SOURCE ▸

start

New MLMM tasks #99

malteos · 2023-11-08T07:31:39Z

This PR adds the multilingual from https://github.com/nlp-uoregon/mlmm-evaluation/ (arc, hellaswag, mmlu, truthfulqa).

The datasets support 26 languages: Russian, German, Chinese, French, Spanish, Italian, Dutch, Vietnamese, Indonesian, Arabic, Hungarian, Romanian, Danish, Slovak, Ukrainian, Catalan, Serbian, Croatian, Hindi, Bengali, Tamil, Nepali, Malayalam, Marathi, Telugu, and Kannada.

All task data is mirrored to HF hub (e.g., https://huggingface.co/datasets/malteos/m_truthfulqa) and is downloaded automatically.

end

WHAT TO DO ▸
1. According to the pull request, how many languages do the datasets support?
2. Transcribe part of the pull request word for word. Begin at the words containing "malteos · 2023-11-08T07:31:39Z" and stop after "is downloaded automatically.".

SUPPLIED DATA ▸
start

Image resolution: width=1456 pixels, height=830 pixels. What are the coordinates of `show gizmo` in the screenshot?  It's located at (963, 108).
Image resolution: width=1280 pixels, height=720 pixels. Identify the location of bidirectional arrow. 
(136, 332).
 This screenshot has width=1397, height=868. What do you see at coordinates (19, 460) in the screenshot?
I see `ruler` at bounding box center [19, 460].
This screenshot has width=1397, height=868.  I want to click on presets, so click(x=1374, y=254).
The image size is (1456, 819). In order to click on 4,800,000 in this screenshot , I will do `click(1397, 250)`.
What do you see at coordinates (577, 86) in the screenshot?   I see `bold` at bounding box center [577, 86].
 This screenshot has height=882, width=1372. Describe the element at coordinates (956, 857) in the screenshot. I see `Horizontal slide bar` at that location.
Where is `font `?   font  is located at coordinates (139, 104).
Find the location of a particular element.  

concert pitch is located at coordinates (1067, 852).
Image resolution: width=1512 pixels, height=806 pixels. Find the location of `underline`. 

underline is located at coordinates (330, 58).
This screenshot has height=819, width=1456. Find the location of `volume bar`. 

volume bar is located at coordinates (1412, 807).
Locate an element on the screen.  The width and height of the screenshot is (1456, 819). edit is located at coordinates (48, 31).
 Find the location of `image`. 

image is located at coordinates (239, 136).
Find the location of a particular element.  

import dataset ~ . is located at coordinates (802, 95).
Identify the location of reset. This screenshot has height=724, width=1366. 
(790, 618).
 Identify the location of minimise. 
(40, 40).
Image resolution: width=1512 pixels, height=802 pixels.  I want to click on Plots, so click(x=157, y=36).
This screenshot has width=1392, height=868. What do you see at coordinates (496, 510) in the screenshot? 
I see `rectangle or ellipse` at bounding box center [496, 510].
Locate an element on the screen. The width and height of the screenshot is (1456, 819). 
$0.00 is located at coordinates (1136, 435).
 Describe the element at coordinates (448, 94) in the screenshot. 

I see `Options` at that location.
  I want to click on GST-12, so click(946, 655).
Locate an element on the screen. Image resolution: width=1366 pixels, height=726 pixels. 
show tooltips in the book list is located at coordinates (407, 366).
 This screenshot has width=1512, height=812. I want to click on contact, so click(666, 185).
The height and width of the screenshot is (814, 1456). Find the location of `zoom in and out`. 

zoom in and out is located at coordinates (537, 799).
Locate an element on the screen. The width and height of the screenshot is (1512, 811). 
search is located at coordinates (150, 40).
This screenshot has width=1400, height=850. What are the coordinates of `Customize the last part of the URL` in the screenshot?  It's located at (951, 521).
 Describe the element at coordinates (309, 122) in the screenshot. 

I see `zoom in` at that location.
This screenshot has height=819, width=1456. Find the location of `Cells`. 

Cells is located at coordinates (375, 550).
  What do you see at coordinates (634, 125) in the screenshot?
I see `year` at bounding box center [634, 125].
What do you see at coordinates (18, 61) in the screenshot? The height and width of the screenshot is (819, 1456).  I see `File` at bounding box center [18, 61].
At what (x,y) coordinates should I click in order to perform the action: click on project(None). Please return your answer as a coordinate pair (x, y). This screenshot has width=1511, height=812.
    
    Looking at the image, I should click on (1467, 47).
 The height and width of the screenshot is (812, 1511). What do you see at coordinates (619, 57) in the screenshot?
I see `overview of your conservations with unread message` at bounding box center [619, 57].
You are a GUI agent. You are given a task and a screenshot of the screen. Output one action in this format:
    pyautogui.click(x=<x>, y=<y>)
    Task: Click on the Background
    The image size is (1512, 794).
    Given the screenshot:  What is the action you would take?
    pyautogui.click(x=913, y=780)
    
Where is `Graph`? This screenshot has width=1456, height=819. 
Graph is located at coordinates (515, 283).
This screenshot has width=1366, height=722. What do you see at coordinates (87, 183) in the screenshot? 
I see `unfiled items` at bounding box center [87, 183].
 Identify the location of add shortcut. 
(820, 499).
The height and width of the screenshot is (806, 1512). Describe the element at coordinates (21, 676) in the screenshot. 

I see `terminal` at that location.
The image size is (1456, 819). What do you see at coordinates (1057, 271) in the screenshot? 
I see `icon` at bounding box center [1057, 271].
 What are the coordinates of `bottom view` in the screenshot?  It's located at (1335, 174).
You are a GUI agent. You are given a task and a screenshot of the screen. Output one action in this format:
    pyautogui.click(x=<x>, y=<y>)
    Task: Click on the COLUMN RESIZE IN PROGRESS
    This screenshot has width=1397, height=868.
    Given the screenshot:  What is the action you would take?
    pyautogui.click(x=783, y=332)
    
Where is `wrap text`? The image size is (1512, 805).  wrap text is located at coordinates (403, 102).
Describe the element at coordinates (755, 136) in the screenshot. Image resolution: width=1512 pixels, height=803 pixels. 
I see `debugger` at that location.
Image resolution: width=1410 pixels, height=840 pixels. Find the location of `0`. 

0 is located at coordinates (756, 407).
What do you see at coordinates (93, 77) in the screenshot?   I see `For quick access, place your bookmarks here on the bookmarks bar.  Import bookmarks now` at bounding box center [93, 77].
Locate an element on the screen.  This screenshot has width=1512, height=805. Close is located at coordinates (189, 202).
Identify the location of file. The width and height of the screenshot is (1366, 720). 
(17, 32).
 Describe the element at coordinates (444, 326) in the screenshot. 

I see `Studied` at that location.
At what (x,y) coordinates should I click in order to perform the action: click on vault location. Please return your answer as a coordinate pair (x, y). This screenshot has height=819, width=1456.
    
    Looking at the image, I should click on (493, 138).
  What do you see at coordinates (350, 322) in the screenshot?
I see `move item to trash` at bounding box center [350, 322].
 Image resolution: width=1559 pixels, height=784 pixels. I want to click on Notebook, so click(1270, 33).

end

RESPONSES BY TASK ▸
1. 26

2.
malteos · 2023-11-08T07:31:39Z

This PR adds the multilingual from https://github.com/nlp-uoregon/mlmm-evaluation/ (arc, hellaswag, mmlu, truthfulqa).

The datasets support 26 languages: Russian, German, Chinese, French, Spanish, Italian, Dutch, Vietnamese, Indonesian, Arabic, Hungarian, Romanian, Danish, Slovak, Ukrainian, Catalan, Serbian, Croatian, Hindi, Bengali, Tamil, Nepali, Malayalam, Marathi, Telugu, and Kannada.

All task data is mirrored to HF hub (e.g., https://huggingface.co/datasets/malteos/m_truthfulqa) and is downloaded automatically.